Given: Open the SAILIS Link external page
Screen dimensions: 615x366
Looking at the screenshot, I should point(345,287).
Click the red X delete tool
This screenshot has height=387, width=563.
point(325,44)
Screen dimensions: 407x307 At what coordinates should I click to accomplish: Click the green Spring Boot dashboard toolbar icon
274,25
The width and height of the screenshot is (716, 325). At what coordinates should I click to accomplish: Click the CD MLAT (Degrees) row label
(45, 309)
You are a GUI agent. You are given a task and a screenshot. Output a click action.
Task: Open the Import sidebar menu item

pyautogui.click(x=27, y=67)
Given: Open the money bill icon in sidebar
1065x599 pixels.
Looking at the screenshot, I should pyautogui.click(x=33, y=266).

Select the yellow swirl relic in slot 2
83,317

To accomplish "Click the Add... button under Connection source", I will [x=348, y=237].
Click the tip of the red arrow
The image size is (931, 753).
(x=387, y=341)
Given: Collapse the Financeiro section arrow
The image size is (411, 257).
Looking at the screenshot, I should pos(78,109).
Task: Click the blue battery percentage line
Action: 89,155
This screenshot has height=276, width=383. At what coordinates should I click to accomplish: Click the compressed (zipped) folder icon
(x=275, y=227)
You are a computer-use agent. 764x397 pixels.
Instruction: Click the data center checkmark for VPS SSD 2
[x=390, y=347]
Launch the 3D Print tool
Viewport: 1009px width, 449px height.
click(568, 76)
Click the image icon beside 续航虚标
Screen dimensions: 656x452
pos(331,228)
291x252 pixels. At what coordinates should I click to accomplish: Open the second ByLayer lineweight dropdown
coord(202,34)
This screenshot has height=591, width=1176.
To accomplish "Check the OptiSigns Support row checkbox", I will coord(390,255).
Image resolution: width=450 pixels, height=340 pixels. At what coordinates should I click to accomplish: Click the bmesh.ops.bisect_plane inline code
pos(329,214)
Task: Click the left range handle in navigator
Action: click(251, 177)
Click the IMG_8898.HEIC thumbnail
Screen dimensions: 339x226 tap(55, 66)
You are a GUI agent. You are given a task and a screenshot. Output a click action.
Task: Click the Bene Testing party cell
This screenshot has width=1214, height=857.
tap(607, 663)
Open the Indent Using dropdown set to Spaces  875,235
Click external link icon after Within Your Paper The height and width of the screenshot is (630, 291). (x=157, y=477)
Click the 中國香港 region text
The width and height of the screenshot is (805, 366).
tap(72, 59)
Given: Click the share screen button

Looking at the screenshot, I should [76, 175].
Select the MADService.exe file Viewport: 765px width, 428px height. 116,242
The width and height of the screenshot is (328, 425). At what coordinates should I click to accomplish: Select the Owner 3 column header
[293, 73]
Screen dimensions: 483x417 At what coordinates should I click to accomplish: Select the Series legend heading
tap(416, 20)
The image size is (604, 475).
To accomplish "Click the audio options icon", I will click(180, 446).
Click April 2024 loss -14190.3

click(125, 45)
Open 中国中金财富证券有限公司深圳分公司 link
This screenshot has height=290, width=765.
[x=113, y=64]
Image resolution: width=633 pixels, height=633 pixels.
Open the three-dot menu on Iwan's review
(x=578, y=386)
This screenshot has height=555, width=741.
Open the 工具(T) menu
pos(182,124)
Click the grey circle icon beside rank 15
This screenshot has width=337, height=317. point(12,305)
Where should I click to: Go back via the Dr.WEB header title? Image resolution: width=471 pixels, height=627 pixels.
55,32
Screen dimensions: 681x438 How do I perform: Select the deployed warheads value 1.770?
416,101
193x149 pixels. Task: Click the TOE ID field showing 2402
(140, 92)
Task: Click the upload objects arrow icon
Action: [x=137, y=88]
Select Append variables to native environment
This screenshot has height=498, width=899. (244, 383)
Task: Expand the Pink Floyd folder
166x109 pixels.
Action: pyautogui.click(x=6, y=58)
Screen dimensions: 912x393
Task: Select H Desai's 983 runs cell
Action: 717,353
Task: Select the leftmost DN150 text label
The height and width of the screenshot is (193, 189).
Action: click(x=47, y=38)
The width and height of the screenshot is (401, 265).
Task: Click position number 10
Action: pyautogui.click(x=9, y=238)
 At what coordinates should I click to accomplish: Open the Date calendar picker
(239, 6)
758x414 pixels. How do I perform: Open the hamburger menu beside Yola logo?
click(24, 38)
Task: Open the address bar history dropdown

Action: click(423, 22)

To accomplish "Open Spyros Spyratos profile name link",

* _YOUR GOAL_:
Give the data again. Keep every line identical.

* _ANSWER TO THIS TASK_:
Given: Open the SAILIS Link external page
Screen dimensions: 615x366
Looking at the screenshot, I should point(345,287).
Click the red X delete tool
This screenshot has height=387, width=563.
point(325,44)
Screen dimensions: 407x307 At what coordinates should I click to accomplish: Click the green Spring Boot dashboard toolbar icon
274,25
The width and height of the screenshot is (716, 325). At what coordinates should I click to accomplish: Click the CD MLAT (Degrees) row label
(45, 309)
You are a GUI agent. You are given a task and a screenshot. Output a click action.
Task: Open the Import sidebar menu item

pyautogui.click(x=27, y=67)
Given: Open the money bill icon in sidebar
1065x599 pixels.
Looking at the screenshot, I should pyautogui.click(x=33, y=266).

Select the yellow swirl relic in slot 2
83,317

To accomplish "Click the Add... button under Connection source", I will [x=348, y=237].
Click the tip of the red arrow
The image size is (931, 753).
(x=387, y=341)
Given: Collapse the Financeiro section arrow
The image size is (411, 257).
Looking at the screenshot, I should pos(78,109).
Task: Click the blue battery percentage line
Action: 89,155
This screenshot has height=276, width=383. At what coordinates should I click to accomplish: Click the compressed (zipped) folder icon
(x=275, y=227)
You are a computer-use agent. 764x397 pixels.
Instruction: Click the data center checkmark for VPS SSD 2
[x=390, y=347]
Launch the 3D Print tool
Viewport: 1009px width, 449px height.
click(568, 76)
Click the image icon beside 续航虚标
Screen dimensions: 656x452
pos(331,228)
291x252 pixels. At what coordinates should I click to accomplish: Open the second ByLayer lineweight dropdown
coord(202,34)
This screenshot has height=591, width=1176.
To accomplish "Check the OptiSigns Support row checkbox", I will coord(390,255).
Image resolution: width=450 pixels, height=340 pixels. At what coordinates should I click to accomplish: Click the bmesh.ops.bisect_plane inline code
pos(329,214)
Task: Click the left range handle in navigator
Action: click(251, 177)
Click the IMG_8898.HEIC thumbnail
Screen dimensions: 339x226 tap(55, 66)
You are a GUI agent. You are given a task and a screenshot. Output a click action.
Task: Click the Bene Testing party cell
This screenshot has width=1214, height=857.
tap(607, 663)
Open the Indent Using dropdown set to Spaces  875,235
Click external link icon after Within Your Paper The height and width of the screenshot is (630, 291). (x=157, y=477)
Click the 中國香港 region text
The width and height of the screenshot is (805, 366).
tap(72, 59)
Given: Click the share screen button

Looking at the screenshot, I should [76, 175].
Select the MADService.exe file Viewport: 765px width, 428px height. 116,242
The width and height of the screenshot is (328, 425). At what coordinates should I click to accomplish: Select the Owner 3 column header
[293, 73]
Screen dimensions: 483x417 At what coordinates should I click to accomplish: Select the Series legend heading
tap(416, 20)
The image size is (604, 475).
To accomplish "Click the audio options icon", I will click(180, 446).
Click April 2024 loss -14190.3

click(125, 45)
Open 中国中金财富证券有限公司深圳分公司 link
This screenshot has height=290, width=765.
[x=113, y=64]
Image resolution: width=633 pixels, height=633 pixels.
Open the three-dot menu on Iwan's review
(x=578, y=386)
This screenshot has height=555, width=741.
Open the 工具(T) menu
pos(182,124)
Click the grey circle icon beside rank 15
This screenshot has width=337, height=317. point(12,305)
Where should I click to: Go back via the Dr.WEB header title? Image resolution: width=471 pixels, height=627 pixels.
55,32
Screen dimensions: 681x438 How do I perform: Select the deployed warheads value 1.770?
416,101
193x149 pixels. Task: Click the TOE ID field showing 2402
(140, 92)
Task: Click the upload objects arrow icon
Action: [x=137, y=88]
Select Append variables to native environment
This screenshot has height=498, width=899. (244, 383)
Task: Expand the Pink Floyd folder
166x109 pixels.
Action: pyautogui.click(x=6, y=58)
Screen dimensions: 912x393
Task: Select H Desai's 983 runs cell
Action: 717,353
Task: Select the leftmost DN150 text label
The height and width of the screenshot is (193, 189).
Action: click(x=47, y=38)
The width and height of the screenshot is (401, 265).
Task: Click position number 10
Action: pyautogui.click(x=9, y=238)
 At what coordinates should I click to accomplish: Open the Date calendar picker
(239, 6)
758x414 pixels. How do I perform: Open the hamburger menu beside Yola logo?
click(24, 38)
Task: Open the address bar history dropdown

Action: click(423, 22)

To accomplish "Open Spyros Spyratos profile name link",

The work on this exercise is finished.